▶ **PROBLEM STATEMENT**
Wherever "computer" occurs in the entries, copy the line that holds it.

=== WORKING DATA ===

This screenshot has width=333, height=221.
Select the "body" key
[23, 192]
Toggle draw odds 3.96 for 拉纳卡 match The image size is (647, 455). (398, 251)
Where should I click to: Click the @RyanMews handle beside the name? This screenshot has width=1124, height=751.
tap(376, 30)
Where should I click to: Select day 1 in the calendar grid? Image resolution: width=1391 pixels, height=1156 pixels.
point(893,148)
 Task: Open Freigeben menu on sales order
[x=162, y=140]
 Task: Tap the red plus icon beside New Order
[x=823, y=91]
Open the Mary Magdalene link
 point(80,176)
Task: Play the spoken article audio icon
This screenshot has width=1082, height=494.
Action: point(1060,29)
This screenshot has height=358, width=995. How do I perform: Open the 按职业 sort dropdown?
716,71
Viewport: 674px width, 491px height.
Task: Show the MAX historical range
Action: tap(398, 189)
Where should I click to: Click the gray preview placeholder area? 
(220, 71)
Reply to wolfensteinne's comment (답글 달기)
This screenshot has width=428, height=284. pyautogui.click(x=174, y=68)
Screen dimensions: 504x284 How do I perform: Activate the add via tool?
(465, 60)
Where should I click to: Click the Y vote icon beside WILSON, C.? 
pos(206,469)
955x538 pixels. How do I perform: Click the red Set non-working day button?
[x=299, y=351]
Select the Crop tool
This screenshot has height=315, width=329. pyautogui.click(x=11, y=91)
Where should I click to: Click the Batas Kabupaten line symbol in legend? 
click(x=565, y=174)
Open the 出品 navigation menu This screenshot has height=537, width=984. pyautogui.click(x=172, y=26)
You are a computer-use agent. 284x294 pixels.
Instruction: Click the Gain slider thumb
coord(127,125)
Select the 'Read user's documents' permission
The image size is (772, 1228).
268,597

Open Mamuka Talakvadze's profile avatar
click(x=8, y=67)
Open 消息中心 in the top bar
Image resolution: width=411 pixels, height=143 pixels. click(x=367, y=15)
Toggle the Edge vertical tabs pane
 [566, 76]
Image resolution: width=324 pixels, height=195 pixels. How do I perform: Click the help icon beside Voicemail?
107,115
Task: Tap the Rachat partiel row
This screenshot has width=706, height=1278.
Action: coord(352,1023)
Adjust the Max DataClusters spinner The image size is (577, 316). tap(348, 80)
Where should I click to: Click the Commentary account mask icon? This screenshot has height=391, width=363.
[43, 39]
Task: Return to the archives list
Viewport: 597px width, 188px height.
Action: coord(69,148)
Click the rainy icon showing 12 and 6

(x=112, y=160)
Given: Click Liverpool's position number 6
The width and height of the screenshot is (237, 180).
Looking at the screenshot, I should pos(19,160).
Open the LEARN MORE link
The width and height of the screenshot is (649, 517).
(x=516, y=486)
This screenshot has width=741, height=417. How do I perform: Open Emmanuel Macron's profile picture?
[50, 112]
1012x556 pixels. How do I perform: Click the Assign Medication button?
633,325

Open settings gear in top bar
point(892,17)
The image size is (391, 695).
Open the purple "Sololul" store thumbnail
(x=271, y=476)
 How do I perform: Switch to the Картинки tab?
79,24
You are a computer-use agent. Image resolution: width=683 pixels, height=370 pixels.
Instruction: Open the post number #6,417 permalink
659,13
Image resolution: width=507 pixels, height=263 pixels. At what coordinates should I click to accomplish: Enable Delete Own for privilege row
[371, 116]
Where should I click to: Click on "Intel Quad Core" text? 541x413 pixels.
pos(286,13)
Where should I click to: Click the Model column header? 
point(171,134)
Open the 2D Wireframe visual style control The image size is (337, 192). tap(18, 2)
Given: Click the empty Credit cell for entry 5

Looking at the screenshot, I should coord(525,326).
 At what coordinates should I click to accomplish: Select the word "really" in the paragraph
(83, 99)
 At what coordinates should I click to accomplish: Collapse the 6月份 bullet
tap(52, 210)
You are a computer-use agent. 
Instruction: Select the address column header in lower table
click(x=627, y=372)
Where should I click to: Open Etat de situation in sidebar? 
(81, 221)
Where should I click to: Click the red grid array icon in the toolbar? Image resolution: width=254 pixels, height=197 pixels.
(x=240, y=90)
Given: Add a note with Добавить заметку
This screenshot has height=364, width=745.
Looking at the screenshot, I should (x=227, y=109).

===

▶ **RESULT OF THE EXERCISE**
You are a computer-use agent. 284x294 pixels.
You are a computer-use agent. Image resolution: width=683 pixels, height=370 pixels.
You are a computer-use agent. 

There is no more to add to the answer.